Re: Batch Flink Job S3 write performance vs Spark

Exactly. We use the hadoop-fs as an indirection on top of that, but Spark
probably does the same.

On Wed, Feb 26, 2020 at 3:52 PM sri hari kali charan Tummala <
[hidden email]> wrote:

> Thank you (the two systems running on Java and using the same set of
> libraries), so from my understanding, Flink uses AWS SDK behind the scenes
> same as spark.
>
> On Wed, Feb 26, 2020 at 8:49 AM Arvid Heise <[hidden email]> wrote:
>
>> Fair benchmarks are notoriously difficult to setup.
>>
>> Usually, it's easy to find a workload where one system shines and as its
>> vendor you report that.
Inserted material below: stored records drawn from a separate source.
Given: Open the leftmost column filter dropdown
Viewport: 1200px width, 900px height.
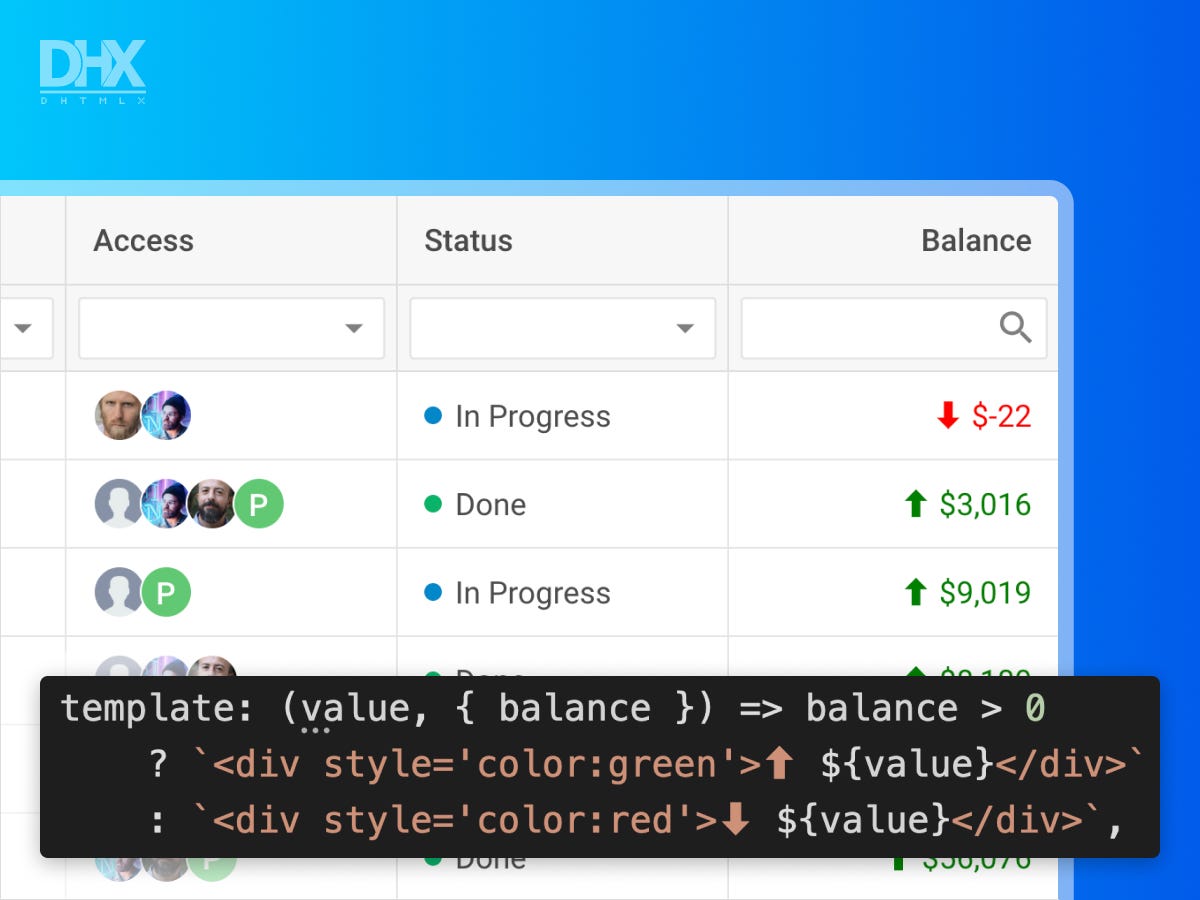Looking at the screenshot, I should pos(25,328).
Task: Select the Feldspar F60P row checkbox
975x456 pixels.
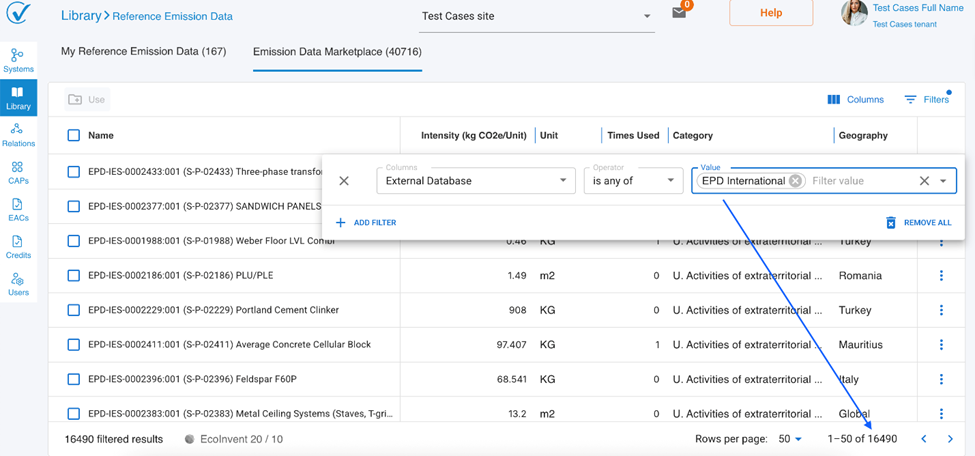Action: [x=74, y=379]
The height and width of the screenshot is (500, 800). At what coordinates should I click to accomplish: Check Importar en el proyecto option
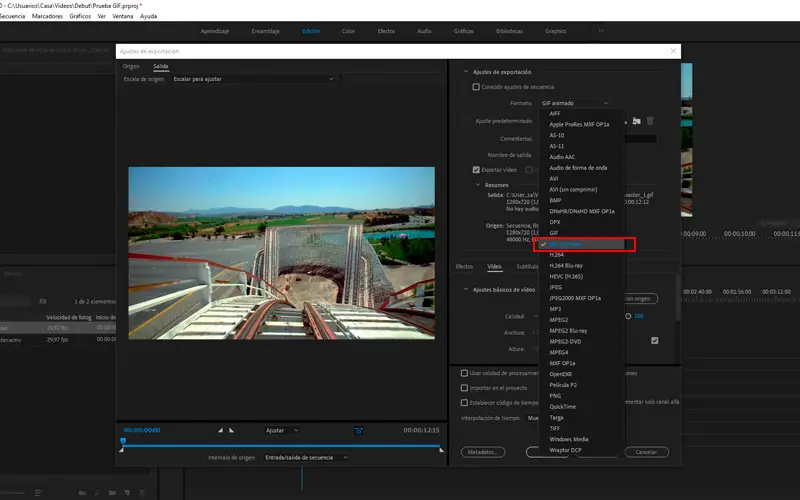tap(464, 388)
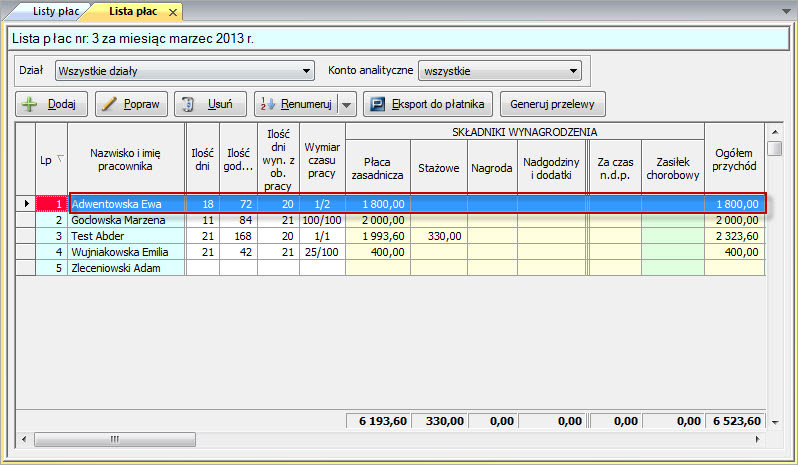The image size is (798, 465).
Task: Click the Renumeruj numbering icon
Action: pyautogui.click(x=268, y=104)
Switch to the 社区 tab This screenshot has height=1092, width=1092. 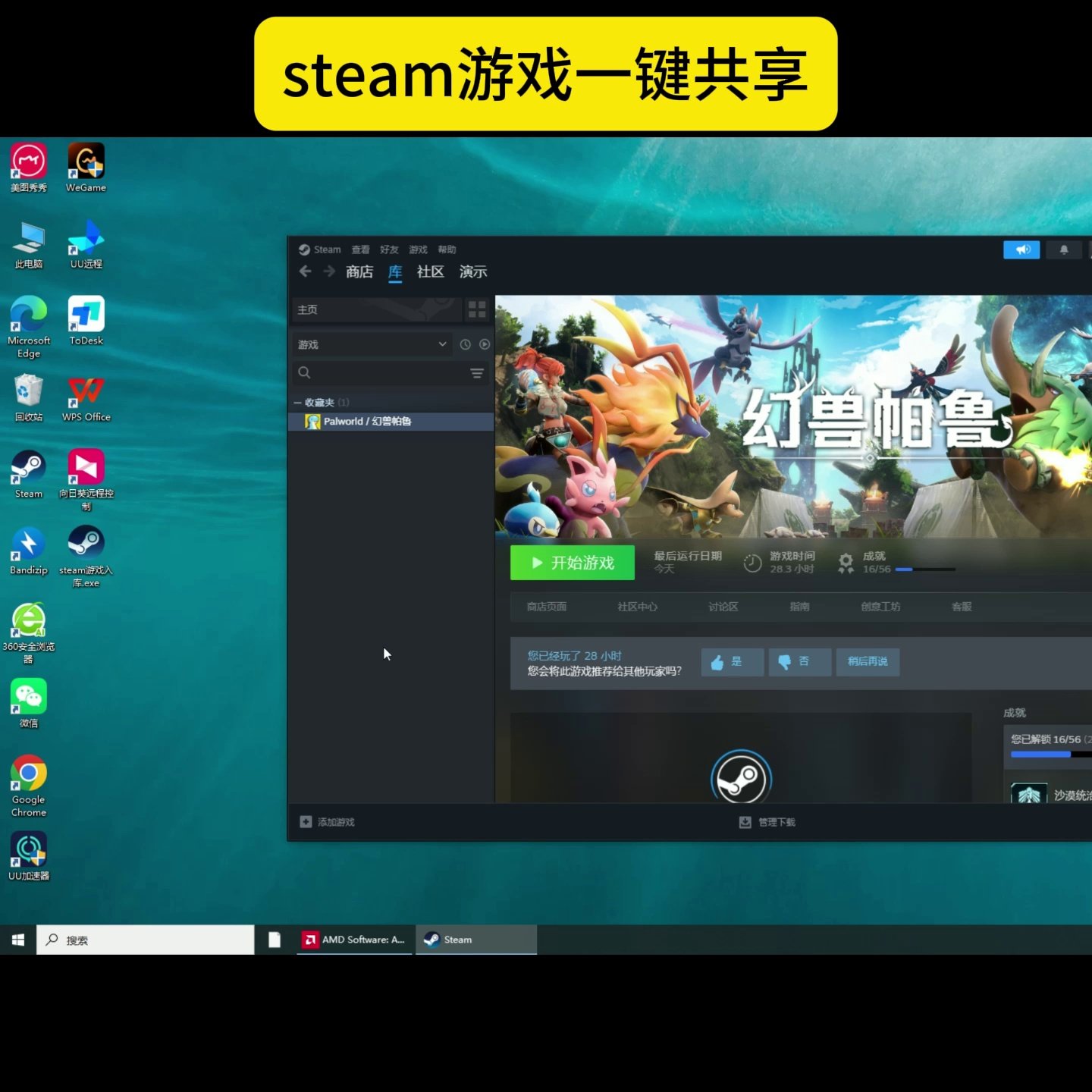click(x=430, y=271)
Then, the competitor benchmarks a different use
>> case where his system outperforms ours. In the end, customers are more
>> confused than before.
>>
>> You should do your own benchmarks for your own workloads. That is the
>> only reliable way.
>>
>> In the end, both systems use similar setups and improvements in one
>> system are often also incorporated into the other system with some delay,
>> such that there should be no ground-breaking differences between the two
>> systems running on Java and using the same set of libraries.
>> Of course, if one system has a very specific optimization for your use
>> case, that could be much faster.
>>
>>
>> On Mon, Feb 24, 2020 at 11:26 PM sri hari kali charan Tummala <
>> [hidden email]> wrote:
>>
>>> Hi All,
>>>
>>> have a question did anyone compared the performance of Flink batch job
>>> writing to s3 vs spark writing to s3?
>>>
>>> --
>>> Thanks & Regards
>>> Sri Tummala
>>>
>>>
>
> --
> Thanks & Regards
> Sri Tummala
>
>